UN-backed meeting calls for improved tax collection in poorest countries

UN-backed meeting calls for improved tax collection in poorest countries

Under-Secretary-General Cheick Sidi Diarra
Improved tax collection and stronger capital markets form the critical bases for long-term financing for development in the world's 49 least developed countries, a United Nations-backed meeting of the concerned nations and their partners declared today.

“Despite significant efforts to mobilize domestic resources and attract more private capital inflows, there is still a huge savings-investment gap in most of the least developed countries,” ministers and economists from the LDCs and their development partners concluded at a meeting in Lisbon hosted by Portugal and the UN office overseeing LDC affairs.

Despite past efforts, LDC domestic savings have stagnated at around 13 per cent of their gross domestic products (GDPs), due to the subsistence nature of much of the economies and rates of extreme poverty which exceed 50 per cent of the populations on average. Ministers therefore focused also on external means of improving resource flows, including through development assistance, private investment, innovative financing and debt relief.

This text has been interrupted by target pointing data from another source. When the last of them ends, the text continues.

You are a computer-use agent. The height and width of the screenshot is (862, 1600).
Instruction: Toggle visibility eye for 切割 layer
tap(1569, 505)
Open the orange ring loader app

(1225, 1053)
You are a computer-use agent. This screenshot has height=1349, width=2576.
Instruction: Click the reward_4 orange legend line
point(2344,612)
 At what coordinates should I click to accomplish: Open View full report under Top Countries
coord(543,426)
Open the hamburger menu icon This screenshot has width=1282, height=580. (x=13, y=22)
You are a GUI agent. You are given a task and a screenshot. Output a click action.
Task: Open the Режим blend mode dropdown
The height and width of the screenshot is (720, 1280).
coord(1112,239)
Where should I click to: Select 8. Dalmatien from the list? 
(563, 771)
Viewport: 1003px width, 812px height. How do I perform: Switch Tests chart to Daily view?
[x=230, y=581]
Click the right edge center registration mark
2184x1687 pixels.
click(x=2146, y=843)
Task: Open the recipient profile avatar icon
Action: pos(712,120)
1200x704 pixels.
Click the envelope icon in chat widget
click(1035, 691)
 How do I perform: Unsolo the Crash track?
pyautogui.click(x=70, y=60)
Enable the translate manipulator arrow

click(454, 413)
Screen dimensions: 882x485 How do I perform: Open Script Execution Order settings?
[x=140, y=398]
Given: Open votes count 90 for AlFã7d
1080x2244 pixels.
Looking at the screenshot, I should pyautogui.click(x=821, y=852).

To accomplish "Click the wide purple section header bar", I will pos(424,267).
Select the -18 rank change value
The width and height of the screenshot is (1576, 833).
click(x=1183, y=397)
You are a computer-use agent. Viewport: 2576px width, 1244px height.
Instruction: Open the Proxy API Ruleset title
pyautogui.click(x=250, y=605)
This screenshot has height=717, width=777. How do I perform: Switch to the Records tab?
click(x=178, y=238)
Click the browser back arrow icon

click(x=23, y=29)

Cheick Sidi Diarra, UN Special Adviser on Africa and its High Representative for the Least Developed Countries, Landlocked Developing Countries and Small Island Developing States, noted that the Lisbon meeting would lay the groundwork for an international action plan to be adopted at the fourth UN global conference on LDCs, taking place in mid-2011 in Istanbul.

“Domestic resources are sine qua non for self-sustained economic growth and development,” he told the opening session yesterday. “Mobilizing domestic resources requires greater domestic savings and investment, higher export earnings, and improved private capital flows, including foreign direct investment.

“In order to achieve this, LDCs as well as their development partners must adopt a comprehensive approach that optimizes the synergies between domestic resource mobilization, aid, trade, private capital inflows and debt relief.”

Looking to external sources to complement domestic mobilization, the ministers noted that foreign direct investment (FDI) had been the most rapidly increasing resource flow to LDCs over the past decade, with the source shifting from predominantly developed countries to developing and transition countries.

Along with measures to attract and better utilize this investment and also tap remittances from overseas migrants, the meeting called for a stronger surge in official development assistance (ODA). Less than half of the ODA increase pledged at the previous global conference on LDCs in Brussels in 2000 has been fulfilled.

Critically, both debtors and LDC creditors need to address the current debt burden. Debt service takes up a large part of scarce budgetary resources that could be directed to productive and social areas, and the debt overhang harms the internal and external investment climate.

Despite significant debt relief, the total debt service burden of LDCs has reached $6.03 billion per year.